L’attuale cifra, enorme, di 140 milioni di euro è la somma di quelle precedenti che in quattro anni non si sono esaurite, più quelle accumulate negli ultimi anni. A dare queste cifre è lo stesso assessore al bilancio Ferretti: “Si tratta di contenziosi che il Comune è impegnato a fronteggiare, un totale di 128 procedimenti legali, per un rischio per le casse comunali, se dovessero essere tutti confermati, di 140 milioni di euro. Si tratta naturalmente di importi molto differenti tra loro a seconda delle diverse cause pendenti, il settore più coinvolto è l’urbanistica, con 90 milioni di euro, poi gli espropri con 20 milioni”. E proprio di un esproprio si trattava nel caso dei 748mila euro per i quali il Comune è appena stato condannato a pagare.

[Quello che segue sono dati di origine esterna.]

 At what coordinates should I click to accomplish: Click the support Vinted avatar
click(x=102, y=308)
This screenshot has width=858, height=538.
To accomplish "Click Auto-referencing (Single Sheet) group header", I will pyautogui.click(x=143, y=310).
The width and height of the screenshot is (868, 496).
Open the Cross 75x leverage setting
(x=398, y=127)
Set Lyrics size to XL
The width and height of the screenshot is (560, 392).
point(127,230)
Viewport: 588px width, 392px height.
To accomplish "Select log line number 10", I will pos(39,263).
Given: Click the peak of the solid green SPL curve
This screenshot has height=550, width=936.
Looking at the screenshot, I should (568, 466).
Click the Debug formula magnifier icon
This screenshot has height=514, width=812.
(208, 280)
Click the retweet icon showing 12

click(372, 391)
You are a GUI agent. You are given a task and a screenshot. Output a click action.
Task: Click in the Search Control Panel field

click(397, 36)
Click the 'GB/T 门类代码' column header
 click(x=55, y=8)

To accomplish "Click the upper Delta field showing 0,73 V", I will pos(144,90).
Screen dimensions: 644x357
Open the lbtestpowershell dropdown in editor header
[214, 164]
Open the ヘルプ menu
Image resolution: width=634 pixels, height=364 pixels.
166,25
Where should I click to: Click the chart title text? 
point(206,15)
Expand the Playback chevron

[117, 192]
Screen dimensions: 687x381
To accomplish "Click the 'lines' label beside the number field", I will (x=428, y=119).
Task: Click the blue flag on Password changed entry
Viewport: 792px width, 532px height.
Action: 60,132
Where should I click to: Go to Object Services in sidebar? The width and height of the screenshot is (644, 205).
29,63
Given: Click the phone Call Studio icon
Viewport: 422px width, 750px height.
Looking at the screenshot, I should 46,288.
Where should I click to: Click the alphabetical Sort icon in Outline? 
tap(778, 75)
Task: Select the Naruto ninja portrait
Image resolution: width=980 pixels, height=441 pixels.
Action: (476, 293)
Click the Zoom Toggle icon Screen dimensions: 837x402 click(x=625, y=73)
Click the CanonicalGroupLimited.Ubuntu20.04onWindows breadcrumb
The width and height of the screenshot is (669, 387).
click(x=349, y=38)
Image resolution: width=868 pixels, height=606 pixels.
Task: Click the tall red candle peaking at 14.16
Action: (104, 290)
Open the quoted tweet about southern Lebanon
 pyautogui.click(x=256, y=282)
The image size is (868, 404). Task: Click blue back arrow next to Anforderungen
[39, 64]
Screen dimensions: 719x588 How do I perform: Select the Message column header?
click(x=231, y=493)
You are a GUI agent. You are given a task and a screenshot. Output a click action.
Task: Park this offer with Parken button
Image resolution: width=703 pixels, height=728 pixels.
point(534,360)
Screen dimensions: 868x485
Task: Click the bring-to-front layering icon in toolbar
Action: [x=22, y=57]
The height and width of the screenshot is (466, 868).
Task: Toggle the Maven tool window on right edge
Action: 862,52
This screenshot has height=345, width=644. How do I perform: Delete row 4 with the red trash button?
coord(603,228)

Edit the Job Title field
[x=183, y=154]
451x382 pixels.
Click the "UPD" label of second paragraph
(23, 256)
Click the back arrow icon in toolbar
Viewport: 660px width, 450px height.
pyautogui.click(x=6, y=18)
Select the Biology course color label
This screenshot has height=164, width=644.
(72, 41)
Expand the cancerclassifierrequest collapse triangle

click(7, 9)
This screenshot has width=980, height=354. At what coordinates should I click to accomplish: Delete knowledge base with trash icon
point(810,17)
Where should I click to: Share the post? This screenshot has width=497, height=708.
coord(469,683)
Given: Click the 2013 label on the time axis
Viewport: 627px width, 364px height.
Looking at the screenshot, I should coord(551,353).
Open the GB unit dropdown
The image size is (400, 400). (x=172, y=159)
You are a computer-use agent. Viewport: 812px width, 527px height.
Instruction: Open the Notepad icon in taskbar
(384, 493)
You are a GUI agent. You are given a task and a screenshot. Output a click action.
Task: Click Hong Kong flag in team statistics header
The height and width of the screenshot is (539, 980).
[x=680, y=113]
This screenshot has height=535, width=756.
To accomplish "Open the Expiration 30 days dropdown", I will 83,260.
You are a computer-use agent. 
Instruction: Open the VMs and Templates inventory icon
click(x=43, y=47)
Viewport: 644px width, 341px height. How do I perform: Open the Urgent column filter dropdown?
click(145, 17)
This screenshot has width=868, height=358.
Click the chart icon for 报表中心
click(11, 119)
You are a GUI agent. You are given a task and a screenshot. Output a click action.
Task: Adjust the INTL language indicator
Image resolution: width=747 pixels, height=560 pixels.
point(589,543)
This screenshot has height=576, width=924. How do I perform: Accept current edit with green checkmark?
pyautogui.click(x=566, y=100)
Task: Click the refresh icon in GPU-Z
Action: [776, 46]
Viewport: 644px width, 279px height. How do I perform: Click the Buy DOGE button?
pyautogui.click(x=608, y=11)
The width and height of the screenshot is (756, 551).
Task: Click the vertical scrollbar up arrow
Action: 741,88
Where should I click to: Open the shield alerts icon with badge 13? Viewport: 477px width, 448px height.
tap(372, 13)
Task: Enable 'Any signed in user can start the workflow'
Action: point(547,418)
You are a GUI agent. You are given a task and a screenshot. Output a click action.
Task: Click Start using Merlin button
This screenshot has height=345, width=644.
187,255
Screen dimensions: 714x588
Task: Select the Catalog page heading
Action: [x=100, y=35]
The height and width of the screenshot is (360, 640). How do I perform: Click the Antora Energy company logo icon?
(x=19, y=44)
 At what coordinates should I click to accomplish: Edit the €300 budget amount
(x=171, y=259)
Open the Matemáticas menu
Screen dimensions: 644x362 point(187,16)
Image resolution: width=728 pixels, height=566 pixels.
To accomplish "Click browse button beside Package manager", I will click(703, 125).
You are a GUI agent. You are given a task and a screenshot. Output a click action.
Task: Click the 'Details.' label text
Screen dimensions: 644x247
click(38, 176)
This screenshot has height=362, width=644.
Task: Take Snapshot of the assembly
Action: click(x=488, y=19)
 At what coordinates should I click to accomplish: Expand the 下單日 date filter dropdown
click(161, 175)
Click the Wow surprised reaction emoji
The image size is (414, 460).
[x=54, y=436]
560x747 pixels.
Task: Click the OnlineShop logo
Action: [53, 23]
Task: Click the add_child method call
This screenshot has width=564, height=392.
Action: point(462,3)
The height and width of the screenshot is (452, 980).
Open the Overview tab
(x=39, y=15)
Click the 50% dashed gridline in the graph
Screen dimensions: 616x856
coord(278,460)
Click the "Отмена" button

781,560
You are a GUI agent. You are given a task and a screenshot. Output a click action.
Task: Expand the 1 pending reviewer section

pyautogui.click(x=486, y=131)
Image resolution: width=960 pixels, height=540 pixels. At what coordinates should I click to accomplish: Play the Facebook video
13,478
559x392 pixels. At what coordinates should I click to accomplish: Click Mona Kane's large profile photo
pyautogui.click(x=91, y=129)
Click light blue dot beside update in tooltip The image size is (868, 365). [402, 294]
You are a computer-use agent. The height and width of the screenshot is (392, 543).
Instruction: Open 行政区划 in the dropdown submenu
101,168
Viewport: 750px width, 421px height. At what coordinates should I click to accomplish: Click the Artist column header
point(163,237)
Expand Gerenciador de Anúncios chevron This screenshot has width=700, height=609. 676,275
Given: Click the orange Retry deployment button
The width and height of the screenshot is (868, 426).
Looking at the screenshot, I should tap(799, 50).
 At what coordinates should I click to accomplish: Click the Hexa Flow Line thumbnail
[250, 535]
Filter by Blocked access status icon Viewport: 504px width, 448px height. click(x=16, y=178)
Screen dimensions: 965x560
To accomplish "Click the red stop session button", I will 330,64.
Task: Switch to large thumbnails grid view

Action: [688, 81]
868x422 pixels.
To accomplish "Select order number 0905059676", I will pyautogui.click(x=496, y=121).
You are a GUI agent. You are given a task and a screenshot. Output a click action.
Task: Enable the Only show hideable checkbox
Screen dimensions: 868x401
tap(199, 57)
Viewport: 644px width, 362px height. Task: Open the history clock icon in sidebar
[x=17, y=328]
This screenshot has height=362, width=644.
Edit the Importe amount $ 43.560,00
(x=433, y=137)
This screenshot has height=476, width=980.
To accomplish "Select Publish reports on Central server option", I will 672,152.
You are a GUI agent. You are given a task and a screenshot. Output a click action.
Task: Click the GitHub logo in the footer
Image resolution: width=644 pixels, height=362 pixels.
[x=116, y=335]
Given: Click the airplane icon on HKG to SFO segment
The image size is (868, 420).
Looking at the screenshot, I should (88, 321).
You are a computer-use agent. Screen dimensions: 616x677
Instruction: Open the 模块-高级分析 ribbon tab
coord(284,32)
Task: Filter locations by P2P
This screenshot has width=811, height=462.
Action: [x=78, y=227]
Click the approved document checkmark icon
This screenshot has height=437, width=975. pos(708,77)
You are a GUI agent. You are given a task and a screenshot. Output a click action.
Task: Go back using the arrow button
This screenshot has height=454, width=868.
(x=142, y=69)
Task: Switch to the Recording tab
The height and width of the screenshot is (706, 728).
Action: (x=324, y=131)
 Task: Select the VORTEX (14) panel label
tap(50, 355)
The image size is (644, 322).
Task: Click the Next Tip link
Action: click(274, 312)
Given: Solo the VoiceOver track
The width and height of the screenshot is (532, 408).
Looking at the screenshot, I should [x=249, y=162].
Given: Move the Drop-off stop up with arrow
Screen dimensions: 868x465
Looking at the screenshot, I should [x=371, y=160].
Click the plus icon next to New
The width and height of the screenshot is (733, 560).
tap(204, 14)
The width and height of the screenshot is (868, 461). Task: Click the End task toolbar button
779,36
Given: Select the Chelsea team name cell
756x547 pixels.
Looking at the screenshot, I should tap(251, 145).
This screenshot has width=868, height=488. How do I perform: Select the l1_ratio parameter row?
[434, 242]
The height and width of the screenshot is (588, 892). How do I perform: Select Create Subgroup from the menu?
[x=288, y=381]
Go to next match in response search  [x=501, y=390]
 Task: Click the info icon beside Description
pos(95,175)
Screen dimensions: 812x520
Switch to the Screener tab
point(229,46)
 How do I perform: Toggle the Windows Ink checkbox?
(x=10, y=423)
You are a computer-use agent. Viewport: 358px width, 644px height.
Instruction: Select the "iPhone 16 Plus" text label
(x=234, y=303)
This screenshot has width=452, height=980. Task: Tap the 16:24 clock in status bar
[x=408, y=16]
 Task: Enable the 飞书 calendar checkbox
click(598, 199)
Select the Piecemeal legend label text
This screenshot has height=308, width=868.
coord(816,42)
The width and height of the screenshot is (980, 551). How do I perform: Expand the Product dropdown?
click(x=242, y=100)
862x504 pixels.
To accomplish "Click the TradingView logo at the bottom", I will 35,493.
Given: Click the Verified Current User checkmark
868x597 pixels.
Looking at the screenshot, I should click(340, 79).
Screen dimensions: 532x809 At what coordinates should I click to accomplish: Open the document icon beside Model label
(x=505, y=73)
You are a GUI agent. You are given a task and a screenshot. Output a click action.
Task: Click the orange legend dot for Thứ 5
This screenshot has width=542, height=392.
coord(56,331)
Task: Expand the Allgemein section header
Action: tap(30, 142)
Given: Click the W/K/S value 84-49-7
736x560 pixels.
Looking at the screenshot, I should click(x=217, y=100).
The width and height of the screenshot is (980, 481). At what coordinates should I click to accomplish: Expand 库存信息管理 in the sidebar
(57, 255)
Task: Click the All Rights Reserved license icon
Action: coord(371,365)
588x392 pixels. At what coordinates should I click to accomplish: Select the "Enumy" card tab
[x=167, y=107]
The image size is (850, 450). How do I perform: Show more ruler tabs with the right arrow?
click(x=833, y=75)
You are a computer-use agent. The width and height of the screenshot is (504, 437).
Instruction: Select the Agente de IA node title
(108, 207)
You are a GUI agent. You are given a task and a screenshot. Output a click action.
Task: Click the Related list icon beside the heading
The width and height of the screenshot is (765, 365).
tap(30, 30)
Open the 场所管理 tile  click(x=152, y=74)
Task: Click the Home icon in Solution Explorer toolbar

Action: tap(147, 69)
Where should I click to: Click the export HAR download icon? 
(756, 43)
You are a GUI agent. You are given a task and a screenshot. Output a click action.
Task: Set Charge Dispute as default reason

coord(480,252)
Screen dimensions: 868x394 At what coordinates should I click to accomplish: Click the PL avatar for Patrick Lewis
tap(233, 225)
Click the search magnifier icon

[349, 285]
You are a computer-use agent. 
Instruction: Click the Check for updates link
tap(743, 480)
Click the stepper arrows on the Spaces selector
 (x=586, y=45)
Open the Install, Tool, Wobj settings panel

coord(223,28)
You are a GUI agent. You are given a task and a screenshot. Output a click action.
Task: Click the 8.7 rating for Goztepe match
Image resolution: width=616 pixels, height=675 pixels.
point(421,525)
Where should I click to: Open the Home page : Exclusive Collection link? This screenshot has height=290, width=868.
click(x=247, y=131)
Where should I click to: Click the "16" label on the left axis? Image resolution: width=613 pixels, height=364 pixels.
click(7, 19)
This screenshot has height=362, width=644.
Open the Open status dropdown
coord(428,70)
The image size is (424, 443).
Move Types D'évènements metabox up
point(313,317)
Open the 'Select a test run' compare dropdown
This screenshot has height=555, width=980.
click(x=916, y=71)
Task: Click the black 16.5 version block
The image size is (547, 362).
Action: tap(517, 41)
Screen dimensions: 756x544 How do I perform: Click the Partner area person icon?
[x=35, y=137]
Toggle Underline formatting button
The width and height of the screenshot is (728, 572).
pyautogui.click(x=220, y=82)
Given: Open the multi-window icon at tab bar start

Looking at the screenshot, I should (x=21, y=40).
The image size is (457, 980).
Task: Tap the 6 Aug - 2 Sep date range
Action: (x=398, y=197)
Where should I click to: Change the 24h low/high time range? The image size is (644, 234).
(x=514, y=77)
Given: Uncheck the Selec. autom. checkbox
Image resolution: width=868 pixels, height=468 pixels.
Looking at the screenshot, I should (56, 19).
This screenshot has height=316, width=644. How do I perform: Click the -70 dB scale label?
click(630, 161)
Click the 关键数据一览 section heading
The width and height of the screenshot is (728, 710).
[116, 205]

Come detto, nel caso l’amministrazione dovesse essere ritenuta responsabile, queste cause diventeranno debito fuori bilancio che ricadranno direttamente sulle casse del Comune, si tratta di cifre che quindi farebbero ri-crescere il “buco” del debito.

Alcuni verdetti si conosceranno nel 2016, ma probabilmente parecchie situazioni saranno lasciate in eredità alla nuova amministrazione. E pensare che quando il commissario Ciclosi consegnò le chiavi del Comune i contenziosi ben individuati e a rischio erano 130 milioni, ben 10 milioni in meno.

C’è poi da considerare che molti di questi debiti originari, presenti 4 anni fa, sono stati già pagati con gli accantonamenti fatti nel fondo rischi di 68 milioni, (voluto dallo stesso Ciclosi),  pagati come debiti fuori bilancio e altri si sono risolti positivamente per la vittoria dei contenziosi.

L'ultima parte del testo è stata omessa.